Bernasconi, il simbolo di un progetto vincente
Lorenzo Bernasconi è l’esempio concreto di questa filosofia. Il difensore è cresciuto nel settore giovanile nerazzurro e ha conquistato rapidamente un posto da titolare in prima squadra, dimostrando di essere pronto per la Serie A. Questo è il vero successo del progetto. Durante il suo podcast ‘Caffè Di Marzio’, il giornalista ha menzionato anche altri casi, come quelli di Matias Soulé e Kenan Yildiz, che hanno permesso alla Juventus di generare plusvalenze dopo la loro esperienza nella Next Gen. Questi percorsi dimostrano come il modello non soffochi le ambizioni delle squadre minori, ma fornisca un contesto formativo per talenti che altrimenti rischierebbero di perdersi.

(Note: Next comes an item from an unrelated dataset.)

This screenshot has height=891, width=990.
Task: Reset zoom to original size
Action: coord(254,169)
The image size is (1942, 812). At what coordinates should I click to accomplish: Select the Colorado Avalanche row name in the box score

Una riforma per il sistema calcio
Il dibattito si sposta ora sul piano istituzionale. L’auspicio è che la FIGC, con la possibile nuova presidenza, possa spingere per un’espansione di questo modello a un numero maggiore di club. Si parla anche della possibilità di introdurre un obbligo per le società di Serie A di dotarsi di una seconda squadra strutturata. Un sistema che, seguendo l’esempio di Bergamo, potrebbe diventare una soluzione per la crescita dell’intero movimento calcistico italiano. La via per il futuro è già tracciata.